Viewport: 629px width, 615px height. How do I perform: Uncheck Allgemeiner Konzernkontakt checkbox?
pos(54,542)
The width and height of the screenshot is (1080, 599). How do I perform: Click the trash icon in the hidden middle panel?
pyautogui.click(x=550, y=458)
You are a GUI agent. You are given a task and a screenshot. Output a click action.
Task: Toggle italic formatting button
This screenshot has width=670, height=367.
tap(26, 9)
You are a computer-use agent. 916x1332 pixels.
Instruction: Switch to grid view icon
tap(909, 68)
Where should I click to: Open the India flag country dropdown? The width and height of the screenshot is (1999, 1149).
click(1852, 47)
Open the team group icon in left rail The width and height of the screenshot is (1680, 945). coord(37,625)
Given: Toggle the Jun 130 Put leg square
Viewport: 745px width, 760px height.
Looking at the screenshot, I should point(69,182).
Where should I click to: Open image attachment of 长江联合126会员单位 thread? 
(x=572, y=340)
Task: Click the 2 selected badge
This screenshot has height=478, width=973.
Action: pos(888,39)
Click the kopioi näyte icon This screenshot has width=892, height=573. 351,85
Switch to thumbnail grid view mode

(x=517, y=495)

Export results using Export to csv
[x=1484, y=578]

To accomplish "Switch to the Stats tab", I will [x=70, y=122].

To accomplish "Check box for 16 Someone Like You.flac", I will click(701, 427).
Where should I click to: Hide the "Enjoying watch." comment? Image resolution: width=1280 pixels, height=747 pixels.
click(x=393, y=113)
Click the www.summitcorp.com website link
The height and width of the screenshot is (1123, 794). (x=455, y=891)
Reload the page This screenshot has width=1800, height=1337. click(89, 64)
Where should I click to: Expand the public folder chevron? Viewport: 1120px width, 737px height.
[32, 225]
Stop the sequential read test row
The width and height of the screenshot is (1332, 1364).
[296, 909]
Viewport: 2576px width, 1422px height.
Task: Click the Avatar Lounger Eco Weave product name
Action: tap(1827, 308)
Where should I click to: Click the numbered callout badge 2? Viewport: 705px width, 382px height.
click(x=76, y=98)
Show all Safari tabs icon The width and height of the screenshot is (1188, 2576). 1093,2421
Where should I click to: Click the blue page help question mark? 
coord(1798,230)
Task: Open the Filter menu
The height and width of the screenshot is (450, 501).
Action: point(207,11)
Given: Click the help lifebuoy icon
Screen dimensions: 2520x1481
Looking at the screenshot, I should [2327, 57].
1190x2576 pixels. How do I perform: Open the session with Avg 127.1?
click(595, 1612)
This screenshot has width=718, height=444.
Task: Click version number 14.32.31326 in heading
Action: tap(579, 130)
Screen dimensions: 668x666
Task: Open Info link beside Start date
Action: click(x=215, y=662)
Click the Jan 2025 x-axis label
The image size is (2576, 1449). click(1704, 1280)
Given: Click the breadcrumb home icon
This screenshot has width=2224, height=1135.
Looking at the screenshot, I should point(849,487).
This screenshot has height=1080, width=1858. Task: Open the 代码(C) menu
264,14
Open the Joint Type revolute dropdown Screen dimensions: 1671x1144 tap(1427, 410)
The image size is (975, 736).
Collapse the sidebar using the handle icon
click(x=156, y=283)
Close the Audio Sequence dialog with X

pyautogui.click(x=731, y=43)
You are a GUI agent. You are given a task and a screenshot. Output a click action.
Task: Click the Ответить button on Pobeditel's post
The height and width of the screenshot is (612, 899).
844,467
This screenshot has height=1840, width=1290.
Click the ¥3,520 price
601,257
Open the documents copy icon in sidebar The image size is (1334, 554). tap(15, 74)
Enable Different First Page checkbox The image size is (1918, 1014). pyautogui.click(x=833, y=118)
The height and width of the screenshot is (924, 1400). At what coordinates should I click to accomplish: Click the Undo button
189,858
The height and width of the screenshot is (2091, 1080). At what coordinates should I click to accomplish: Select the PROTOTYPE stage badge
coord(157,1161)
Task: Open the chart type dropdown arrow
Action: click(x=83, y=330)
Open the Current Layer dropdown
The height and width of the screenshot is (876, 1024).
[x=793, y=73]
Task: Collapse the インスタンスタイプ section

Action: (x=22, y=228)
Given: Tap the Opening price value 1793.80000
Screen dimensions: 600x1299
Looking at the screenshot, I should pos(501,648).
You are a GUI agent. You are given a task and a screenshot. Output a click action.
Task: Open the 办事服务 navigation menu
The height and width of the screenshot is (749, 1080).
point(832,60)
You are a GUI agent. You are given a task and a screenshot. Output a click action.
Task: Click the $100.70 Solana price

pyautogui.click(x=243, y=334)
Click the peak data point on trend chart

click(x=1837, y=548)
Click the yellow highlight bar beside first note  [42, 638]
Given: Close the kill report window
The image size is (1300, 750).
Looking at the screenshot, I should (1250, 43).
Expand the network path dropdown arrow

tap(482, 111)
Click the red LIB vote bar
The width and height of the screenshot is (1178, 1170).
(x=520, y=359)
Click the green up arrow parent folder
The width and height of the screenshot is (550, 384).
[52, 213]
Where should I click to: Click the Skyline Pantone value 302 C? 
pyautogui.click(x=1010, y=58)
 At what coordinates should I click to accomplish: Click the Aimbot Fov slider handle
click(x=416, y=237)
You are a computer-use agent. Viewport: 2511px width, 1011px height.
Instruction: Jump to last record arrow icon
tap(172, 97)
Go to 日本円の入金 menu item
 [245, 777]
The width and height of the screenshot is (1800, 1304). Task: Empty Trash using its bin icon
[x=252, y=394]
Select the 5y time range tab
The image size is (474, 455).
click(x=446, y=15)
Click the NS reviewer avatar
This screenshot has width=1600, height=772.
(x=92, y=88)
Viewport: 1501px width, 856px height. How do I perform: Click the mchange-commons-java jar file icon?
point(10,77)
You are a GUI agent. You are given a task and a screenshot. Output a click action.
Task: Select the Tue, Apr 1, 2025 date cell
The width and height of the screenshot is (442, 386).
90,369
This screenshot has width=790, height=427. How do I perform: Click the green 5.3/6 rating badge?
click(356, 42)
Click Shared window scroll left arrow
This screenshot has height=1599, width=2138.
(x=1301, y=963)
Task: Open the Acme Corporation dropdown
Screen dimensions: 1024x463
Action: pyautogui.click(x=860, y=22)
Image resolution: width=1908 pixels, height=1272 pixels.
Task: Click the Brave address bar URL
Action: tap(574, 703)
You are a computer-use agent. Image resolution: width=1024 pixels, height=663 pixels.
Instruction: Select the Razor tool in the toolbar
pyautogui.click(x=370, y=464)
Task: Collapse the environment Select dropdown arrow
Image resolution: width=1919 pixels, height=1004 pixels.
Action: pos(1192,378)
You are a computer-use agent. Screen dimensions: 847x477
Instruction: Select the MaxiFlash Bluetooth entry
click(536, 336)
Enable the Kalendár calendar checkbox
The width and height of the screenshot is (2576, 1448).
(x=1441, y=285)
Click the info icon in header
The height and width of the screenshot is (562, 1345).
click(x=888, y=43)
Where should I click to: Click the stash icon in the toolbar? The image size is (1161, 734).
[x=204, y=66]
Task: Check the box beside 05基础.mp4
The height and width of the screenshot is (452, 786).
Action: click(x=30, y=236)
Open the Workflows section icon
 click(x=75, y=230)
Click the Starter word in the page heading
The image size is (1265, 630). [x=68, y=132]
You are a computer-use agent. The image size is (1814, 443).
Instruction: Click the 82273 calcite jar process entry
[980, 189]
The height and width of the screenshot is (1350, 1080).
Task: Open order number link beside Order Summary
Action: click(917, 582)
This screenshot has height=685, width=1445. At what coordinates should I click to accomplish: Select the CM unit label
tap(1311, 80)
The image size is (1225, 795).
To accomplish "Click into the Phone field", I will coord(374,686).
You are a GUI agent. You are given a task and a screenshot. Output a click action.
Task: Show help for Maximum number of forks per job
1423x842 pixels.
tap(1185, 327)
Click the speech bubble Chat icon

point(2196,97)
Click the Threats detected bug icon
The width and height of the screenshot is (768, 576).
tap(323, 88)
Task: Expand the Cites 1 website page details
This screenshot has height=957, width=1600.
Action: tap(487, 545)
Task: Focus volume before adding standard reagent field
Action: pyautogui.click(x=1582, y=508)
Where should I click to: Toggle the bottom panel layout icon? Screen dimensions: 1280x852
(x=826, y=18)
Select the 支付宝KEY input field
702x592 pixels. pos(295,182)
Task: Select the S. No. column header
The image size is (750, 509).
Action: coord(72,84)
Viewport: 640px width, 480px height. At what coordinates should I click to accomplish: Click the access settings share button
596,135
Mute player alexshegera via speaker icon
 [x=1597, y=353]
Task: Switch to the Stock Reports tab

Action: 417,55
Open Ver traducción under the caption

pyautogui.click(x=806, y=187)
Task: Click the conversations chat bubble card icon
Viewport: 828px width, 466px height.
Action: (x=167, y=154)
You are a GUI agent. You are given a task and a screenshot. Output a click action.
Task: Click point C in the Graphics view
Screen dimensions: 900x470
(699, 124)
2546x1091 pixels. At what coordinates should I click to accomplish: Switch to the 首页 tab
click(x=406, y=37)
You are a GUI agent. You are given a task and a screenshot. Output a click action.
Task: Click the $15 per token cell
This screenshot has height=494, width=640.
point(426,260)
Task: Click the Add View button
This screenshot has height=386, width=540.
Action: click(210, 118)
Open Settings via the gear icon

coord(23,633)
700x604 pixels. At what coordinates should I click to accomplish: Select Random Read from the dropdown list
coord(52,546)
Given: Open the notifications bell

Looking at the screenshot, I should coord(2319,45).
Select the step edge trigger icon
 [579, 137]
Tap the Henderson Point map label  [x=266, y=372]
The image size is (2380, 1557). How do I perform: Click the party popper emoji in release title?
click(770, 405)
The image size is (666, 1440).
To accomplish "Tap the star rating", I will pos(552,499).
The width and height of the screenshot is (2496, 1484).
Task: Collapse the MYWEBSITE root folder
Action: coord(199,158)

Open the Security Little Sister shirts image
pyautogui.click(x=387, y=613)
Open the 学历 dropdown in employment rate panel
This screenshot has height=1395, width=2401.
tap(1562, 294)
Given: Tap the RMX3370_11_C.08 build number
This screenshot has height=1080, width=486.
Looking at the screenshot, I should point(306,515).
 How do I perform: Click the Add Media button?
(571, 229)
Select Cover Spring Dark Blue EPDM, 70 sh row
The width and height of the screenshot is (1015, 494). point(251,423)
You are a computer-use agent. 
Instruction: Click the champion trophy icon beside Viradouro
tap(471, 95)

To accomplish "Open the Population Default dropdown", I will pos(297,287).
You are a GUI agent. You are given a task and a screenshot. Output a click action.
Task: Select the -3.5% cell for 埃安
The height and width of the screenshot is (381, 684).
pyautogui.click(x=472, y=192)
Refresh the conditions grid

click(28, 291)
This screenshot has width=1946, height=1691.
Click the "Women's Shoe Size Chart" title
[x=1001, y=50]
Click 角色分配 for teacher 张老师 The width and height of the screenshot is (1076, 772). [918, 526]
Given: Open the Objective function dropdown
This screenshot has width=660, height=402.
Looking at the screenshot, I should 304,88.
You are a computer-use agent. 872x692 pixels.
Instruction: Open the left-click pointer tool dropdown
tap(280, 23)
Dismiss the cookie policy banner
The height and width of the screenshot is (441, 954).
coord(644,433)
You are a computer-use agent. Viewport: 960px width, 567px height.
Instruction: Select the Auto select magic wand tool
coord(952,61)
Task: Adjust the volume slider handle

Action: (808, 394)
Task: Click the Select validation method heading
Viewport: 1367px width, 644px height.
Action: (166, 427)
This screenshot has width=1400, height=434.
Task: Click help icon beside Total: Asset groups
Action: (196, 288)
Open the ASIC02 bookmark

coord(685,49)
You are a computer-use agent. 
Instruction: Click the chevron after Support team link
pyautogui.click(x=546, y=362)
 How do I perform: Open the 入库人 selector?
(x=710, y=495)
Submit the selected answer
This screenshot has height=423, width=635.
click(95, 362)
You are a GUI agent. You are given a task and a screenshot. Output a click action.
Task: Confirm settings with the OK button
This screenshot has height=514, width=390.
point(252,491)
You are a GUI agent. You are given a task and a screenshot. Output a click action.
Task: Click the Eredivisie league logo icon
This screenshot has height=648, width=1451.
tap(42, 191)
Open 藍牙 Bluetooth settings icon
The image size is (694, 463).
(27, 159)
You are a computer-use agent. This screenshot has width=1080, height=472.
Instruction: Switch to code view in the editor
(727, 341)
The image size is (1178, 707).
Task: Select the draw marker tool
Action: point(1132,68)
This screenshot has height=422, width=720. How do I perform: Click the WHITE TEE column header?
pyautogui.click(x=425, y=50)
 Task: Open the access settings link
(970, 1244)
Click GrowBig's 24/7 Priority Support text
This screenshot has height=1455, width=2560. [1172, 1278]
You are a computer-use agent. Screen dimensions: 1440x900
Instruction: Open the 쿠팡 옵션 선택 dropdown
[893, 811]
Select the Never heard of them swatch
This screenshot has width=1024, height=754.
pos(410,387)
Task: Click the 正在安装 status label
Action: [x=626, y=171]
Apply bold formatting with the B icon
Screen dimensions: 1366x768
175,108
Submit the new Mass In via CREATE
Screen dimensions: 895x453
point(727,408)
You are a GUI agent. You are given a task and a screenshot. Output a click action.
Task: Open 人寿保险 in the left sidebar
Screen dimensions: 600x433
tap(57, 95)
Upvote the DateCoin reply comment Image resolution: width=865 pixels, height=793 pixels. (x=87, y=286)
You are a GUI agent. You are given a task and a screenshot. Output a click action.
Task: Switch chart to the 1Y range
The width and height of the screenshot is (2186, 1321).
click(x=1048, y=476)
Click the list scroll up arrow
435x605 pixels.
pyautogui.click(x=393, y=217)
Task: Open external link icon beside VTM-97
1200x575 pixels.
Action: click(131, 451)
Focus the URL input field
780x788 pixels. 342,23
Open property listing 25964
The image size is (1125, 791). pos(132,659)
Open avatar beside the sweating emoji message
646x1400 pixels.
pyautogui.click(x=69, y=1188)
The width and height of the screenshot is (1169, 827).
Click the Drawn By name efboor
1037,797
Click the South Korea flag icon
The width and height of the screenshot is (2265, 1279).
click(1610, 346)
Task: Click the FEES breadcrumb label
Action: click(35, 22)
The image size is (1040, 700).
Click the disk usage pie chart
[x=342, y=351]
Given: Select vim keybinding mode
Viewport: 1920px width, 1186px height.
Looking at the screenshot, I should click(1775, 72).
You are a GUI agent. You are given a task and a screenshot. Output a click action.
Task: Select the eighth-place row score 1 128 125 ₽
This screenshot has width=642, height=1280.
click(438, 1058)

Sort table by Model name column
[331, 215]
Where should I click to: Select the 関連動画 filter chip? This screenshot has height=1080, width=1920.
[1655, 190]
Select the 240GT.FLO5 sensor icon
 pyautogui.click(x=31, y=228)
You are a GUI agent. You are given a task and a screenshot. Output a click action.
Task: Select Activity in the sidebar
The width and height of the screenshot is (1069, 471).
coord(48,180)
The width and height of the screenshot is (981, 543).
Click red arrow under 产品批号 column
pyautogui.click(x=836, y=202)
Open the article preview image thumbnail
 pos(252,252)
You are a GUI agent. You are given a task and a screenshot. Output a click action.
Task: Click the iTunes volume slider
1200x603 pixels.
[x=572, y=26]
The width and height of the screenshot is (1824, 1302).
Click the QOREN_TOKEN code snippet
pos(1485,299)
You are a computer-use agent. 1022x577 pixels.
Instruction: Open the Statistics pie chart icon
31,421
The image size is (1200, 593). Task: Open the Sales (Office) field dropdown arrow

§ **Aim**: Rewrite the lines from the one containing "Task: Expand the Cites 1 website page details" through the one containing "Action: coord(72,84)", changing "column header" to "column heading" and keeping everything else as it is.

§ **Finished exercise**:
Task: Expand the Cites 1 website page details
This screenshot has height=957, width=1600.
Action: tap(487, 545)
Task: Focus volume before adding standard reagent field
Action: pyautogui.click(x=1582, y=508)
Where should I click to: Toggle the bottom panel layout icon? Screen dimensions: 1280x852
(x=826, y=18)
Select the 支付宝KEY input field
702x592 pixels. pos(295,182)
Task: Select the S. No. column heading
The image size is (750, 509).
Action: coord(72,84)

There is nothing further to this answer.